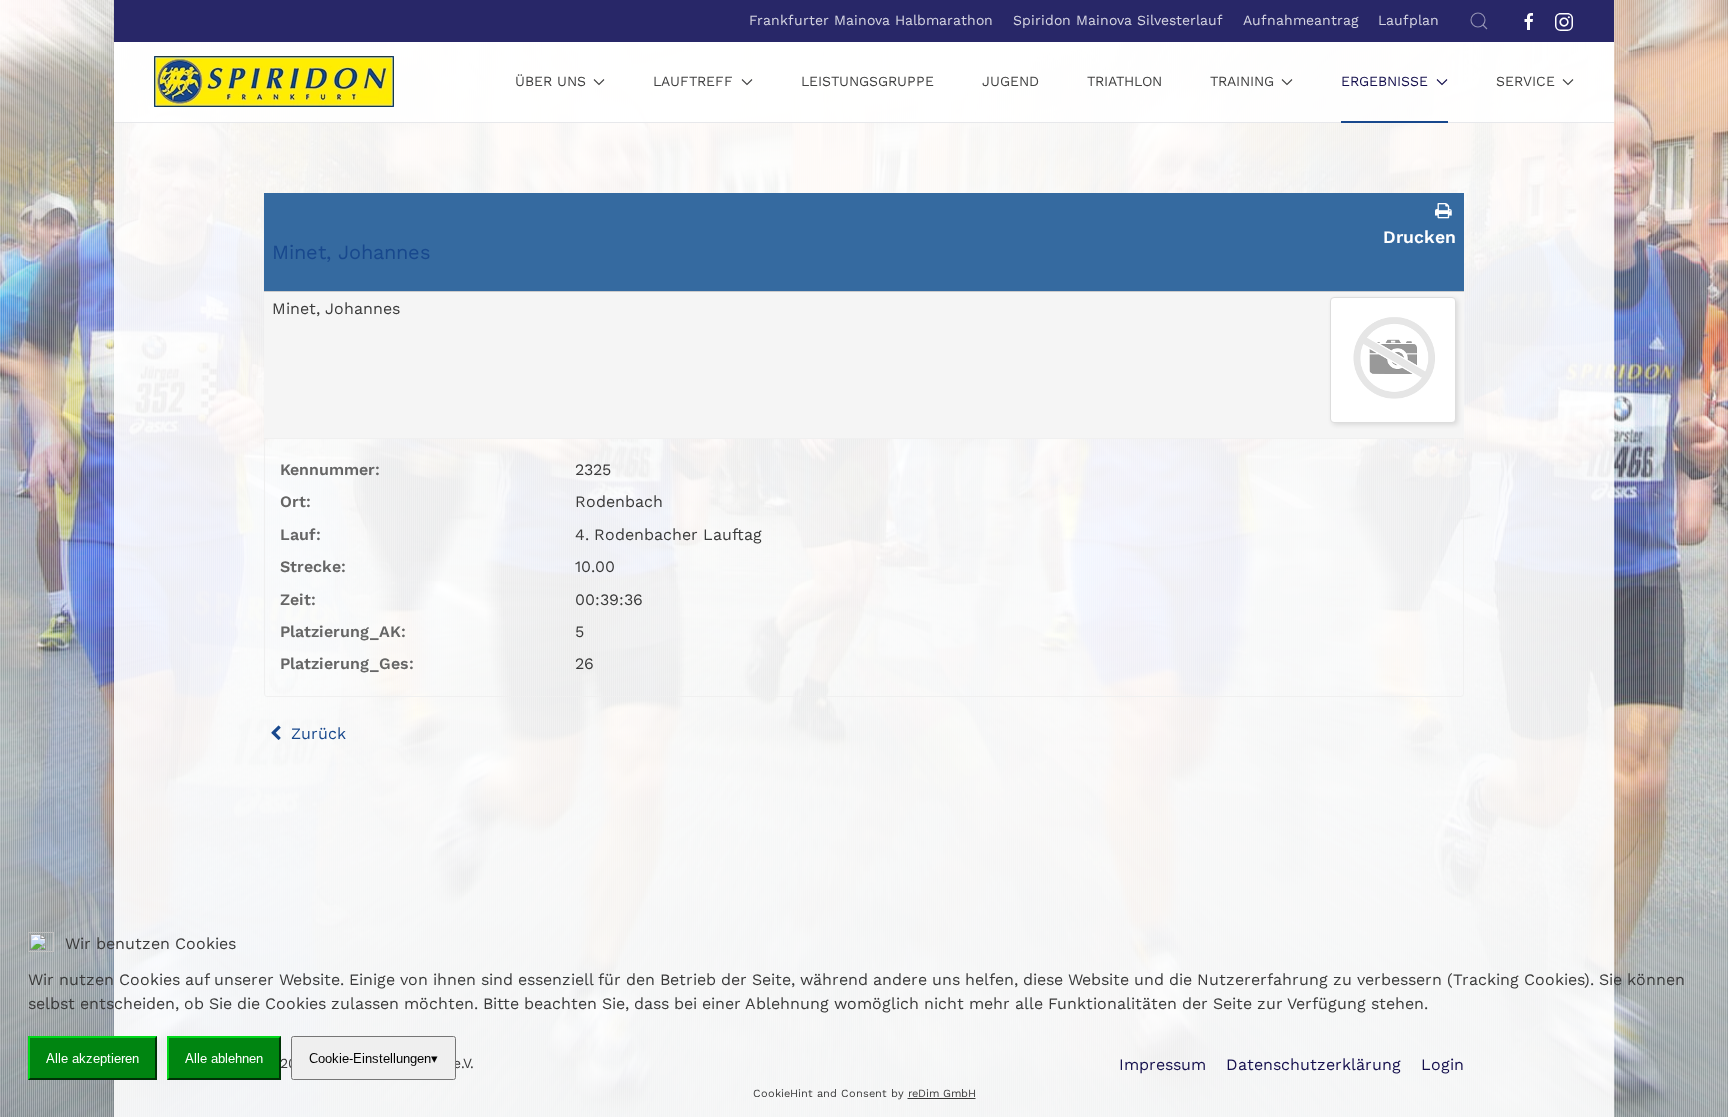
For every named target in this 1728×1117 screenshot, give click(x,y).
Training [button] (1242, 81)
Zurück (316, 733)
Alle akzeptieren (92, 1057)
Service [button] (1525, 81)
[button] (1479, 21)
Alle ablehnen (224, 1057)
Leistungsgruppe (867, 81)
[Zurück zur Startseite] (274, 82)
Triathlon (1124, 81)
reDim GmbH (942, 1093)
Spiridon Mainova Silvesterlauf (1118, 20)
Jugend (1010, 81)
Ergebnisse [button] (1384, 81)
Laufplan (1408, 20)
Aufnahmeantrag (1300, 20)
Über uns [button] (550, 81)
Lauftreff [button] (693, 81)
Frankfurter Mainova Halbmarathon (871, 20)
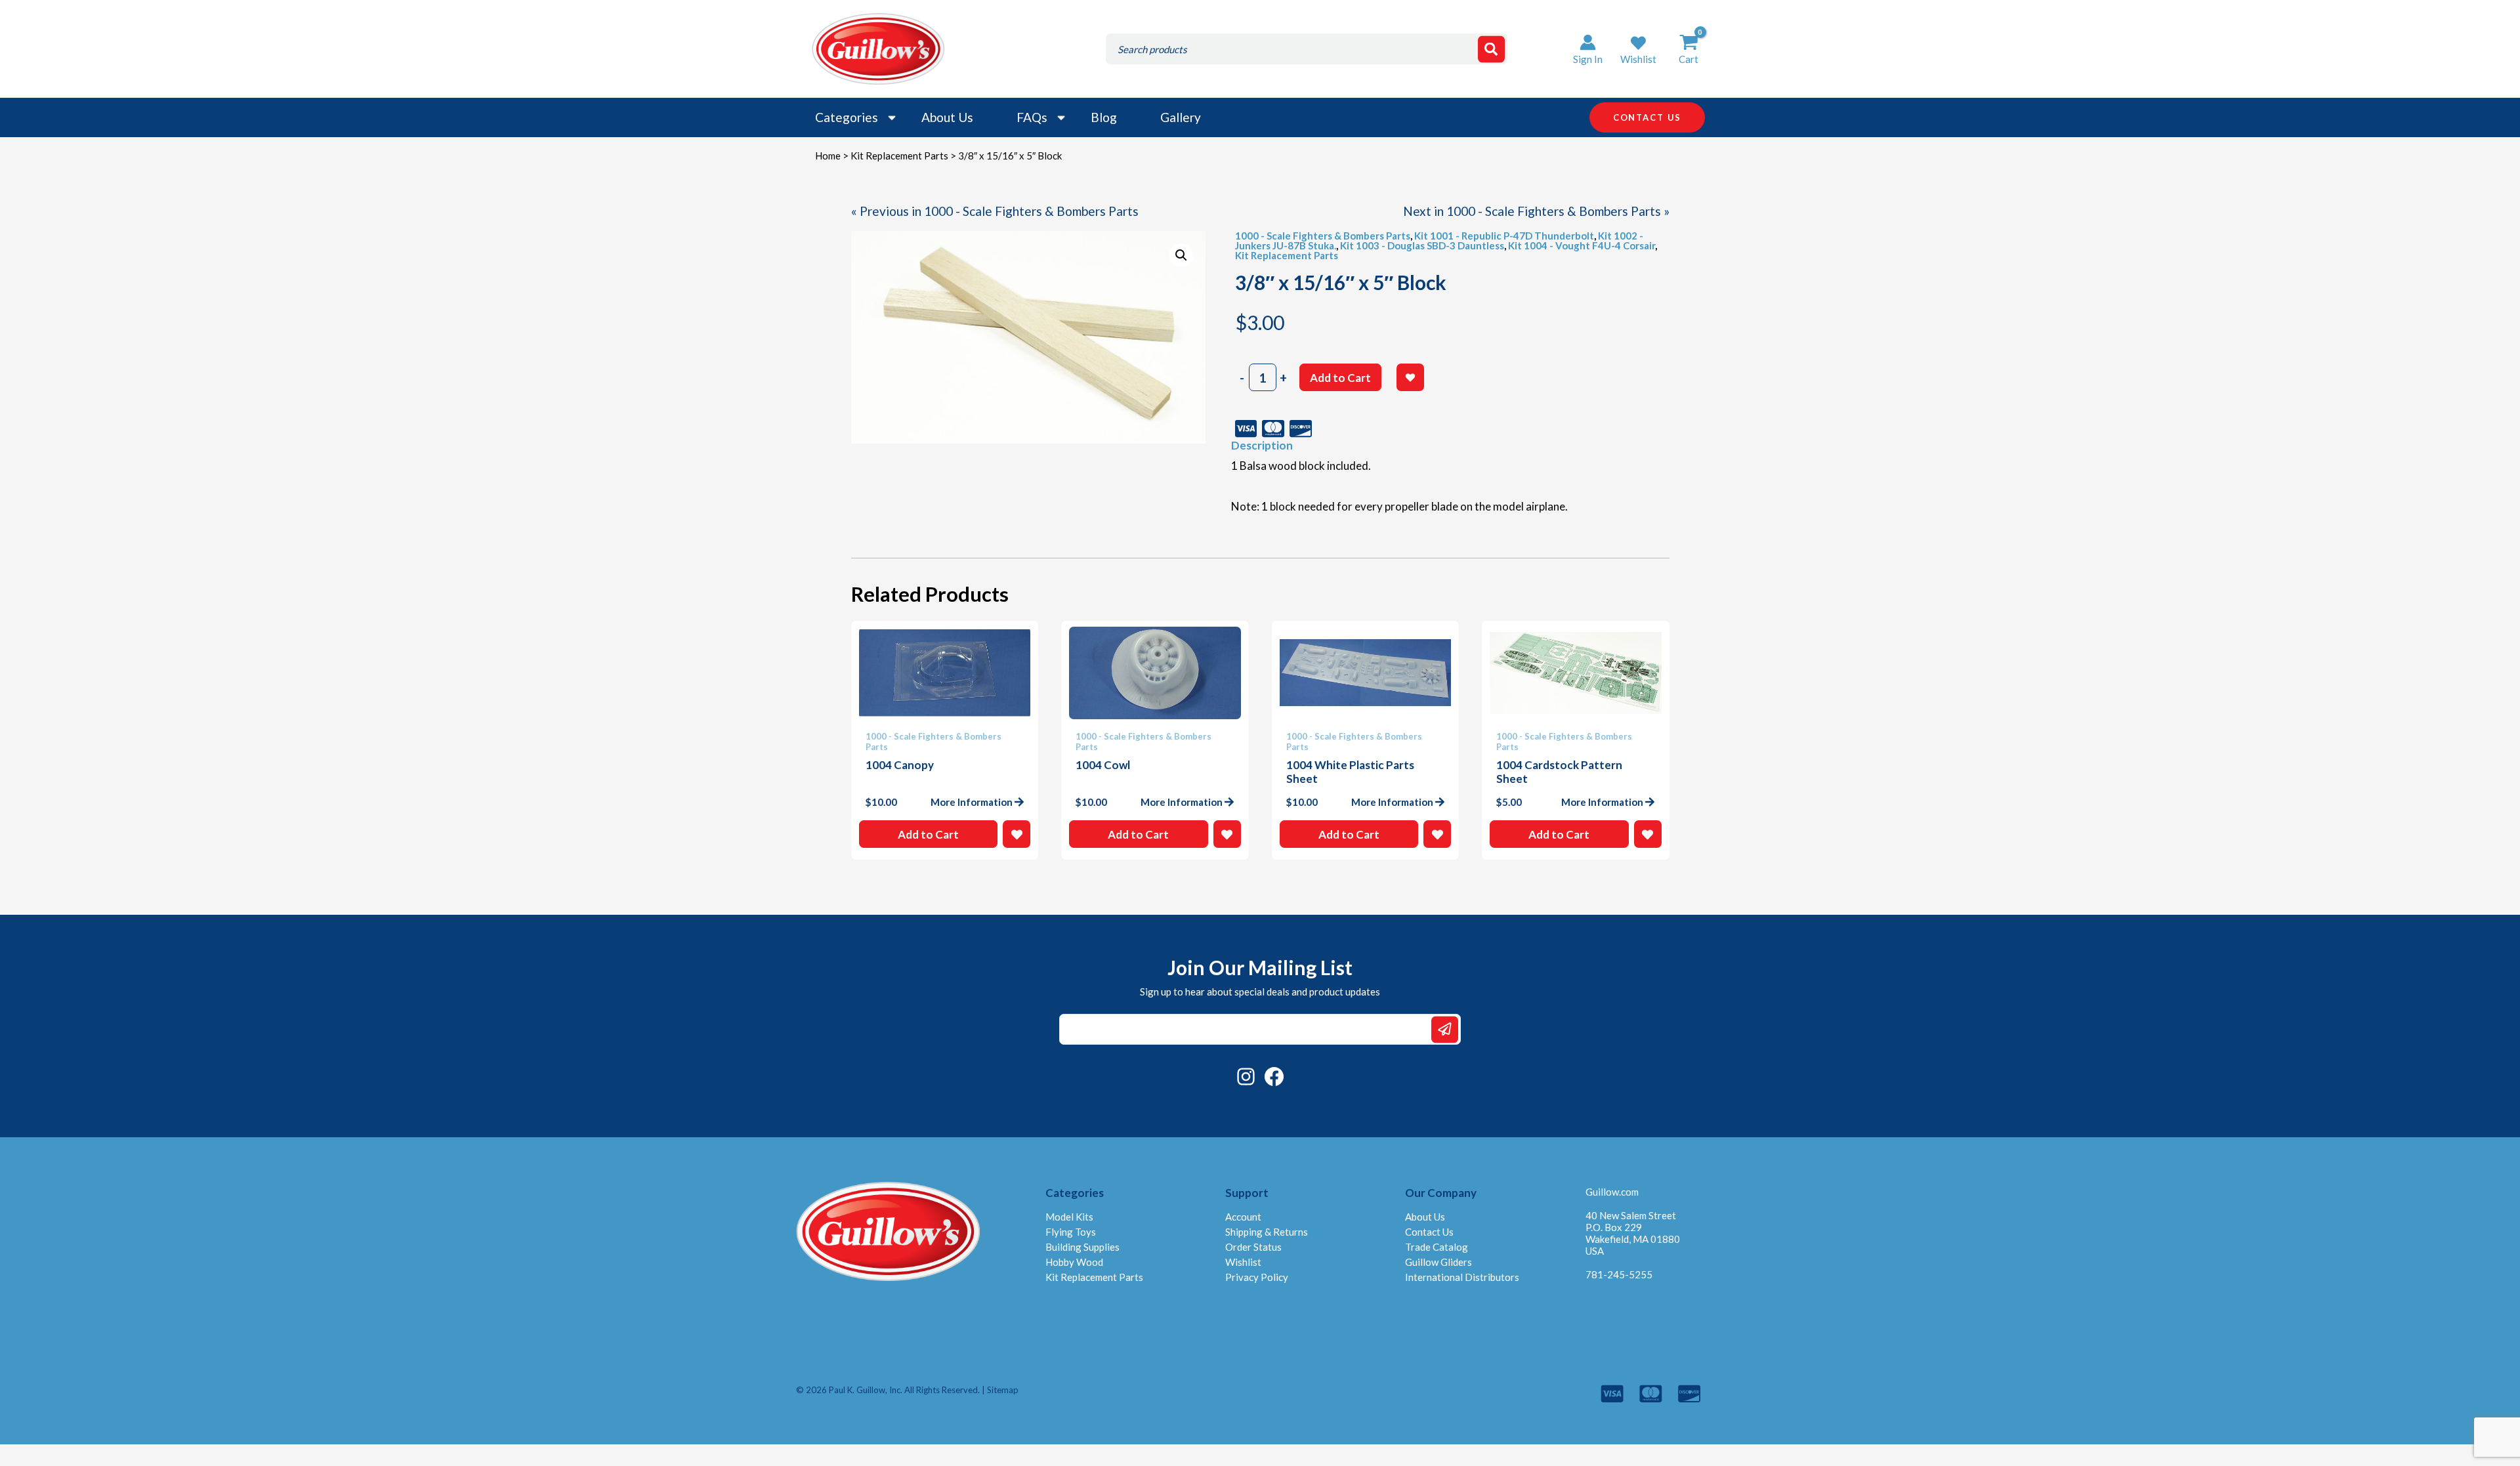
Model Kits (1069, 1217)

==

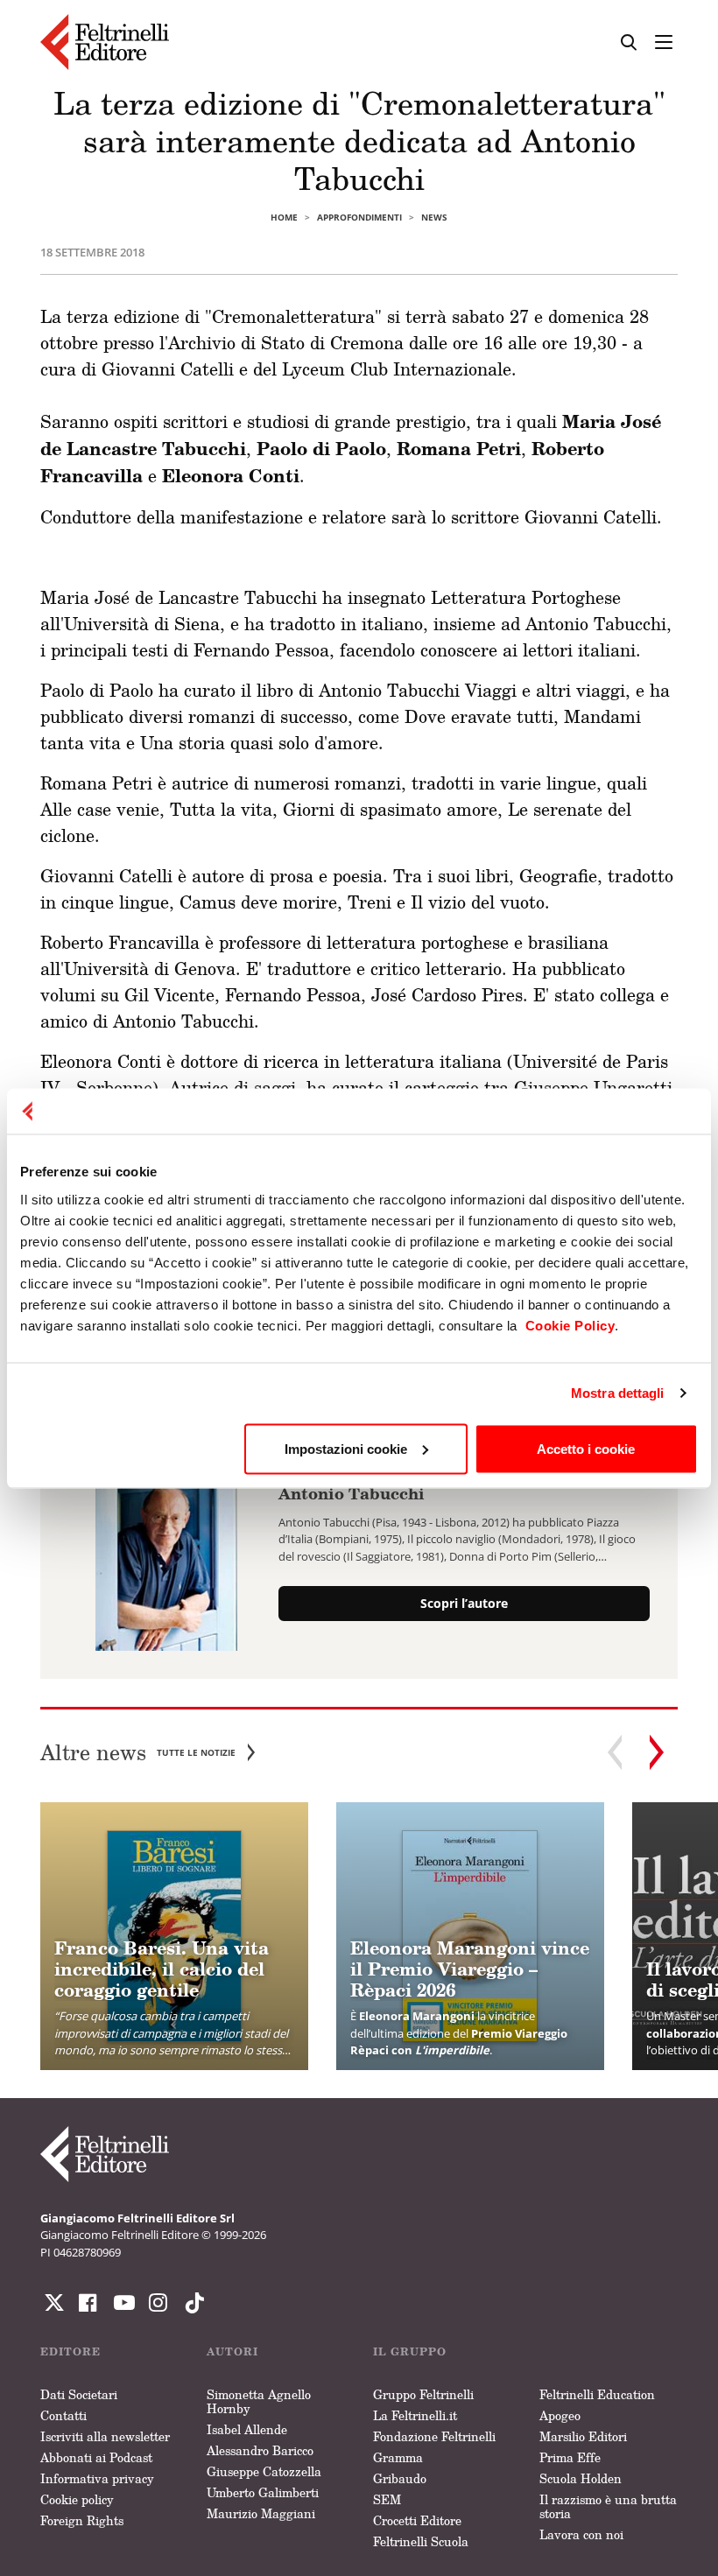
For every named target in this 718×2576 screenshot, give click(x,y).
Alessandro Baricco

==

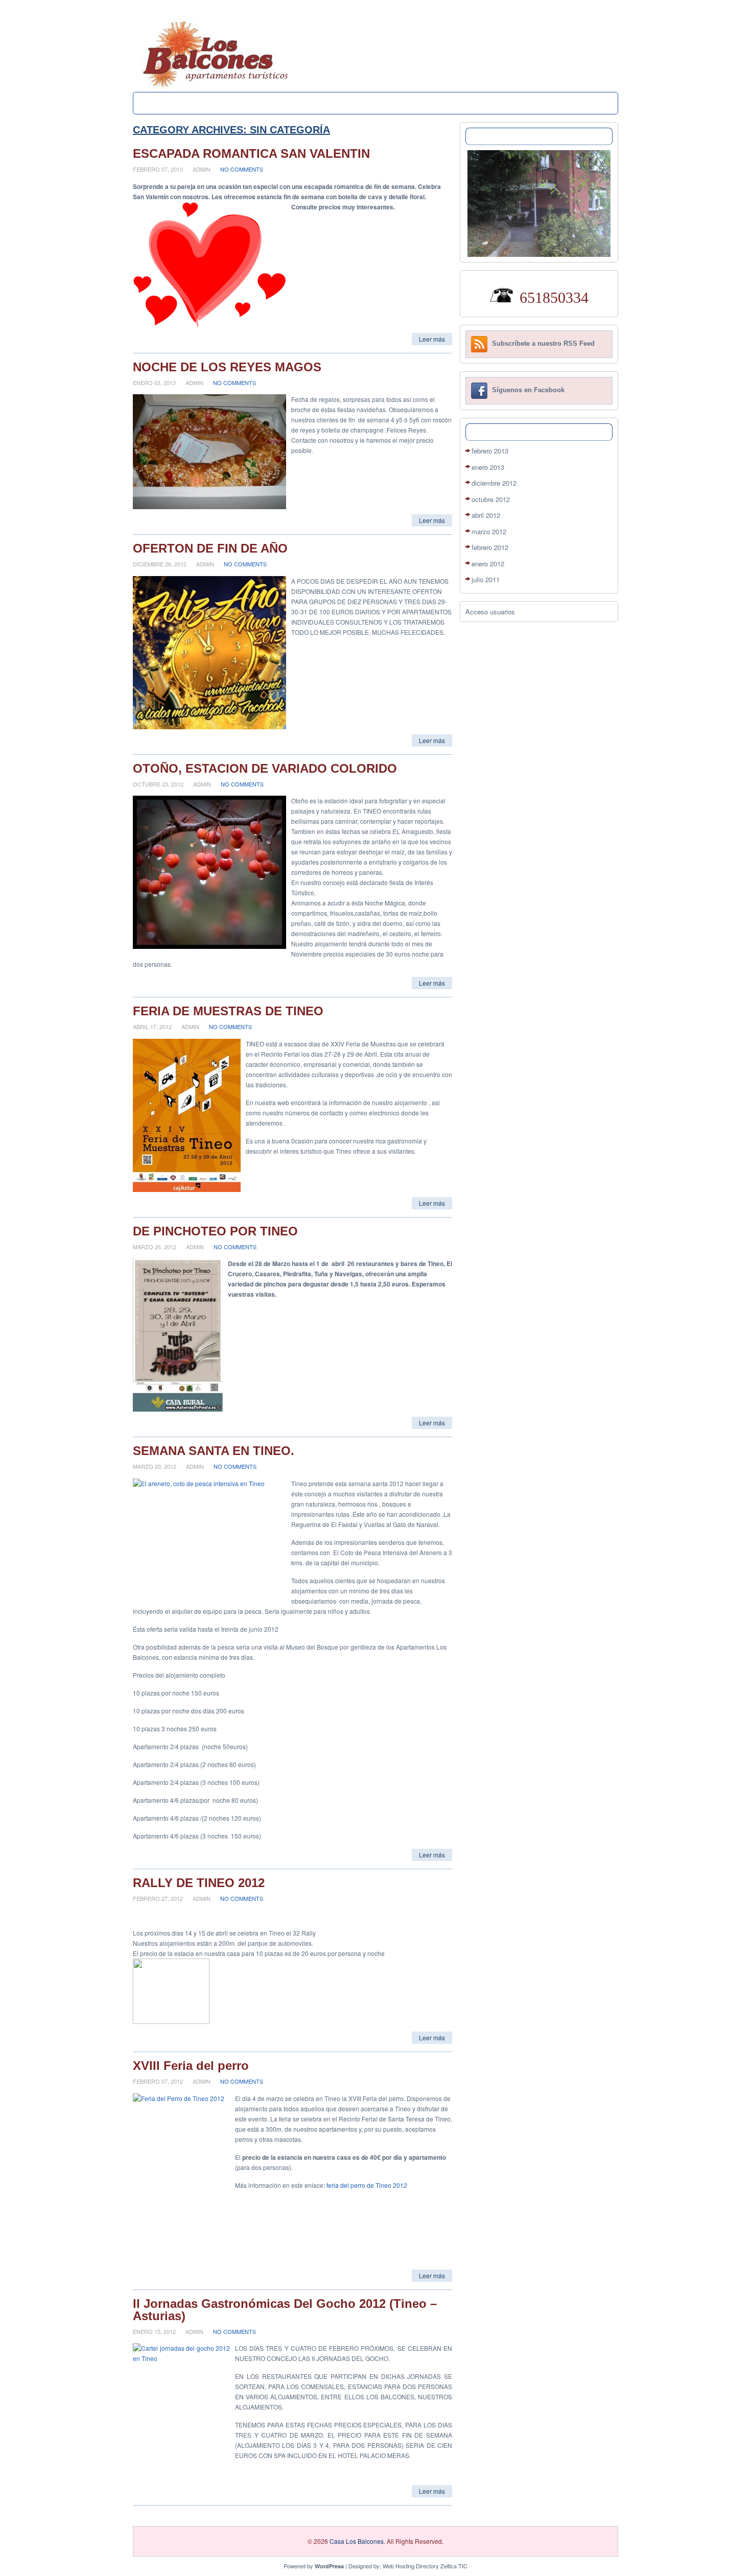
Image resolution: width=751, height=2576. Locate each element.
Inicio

Work instruction. Every line containing the string "button" should be pulled from the listing and copied.

Result.
Training [button] (1242, 81)
Service [button] (1525, 81)
[button] (1479, 21)
Ergebnisse [button] (1384, 81)
Über uns [button] (550, 81)
Lauftreff [button] (693, 81)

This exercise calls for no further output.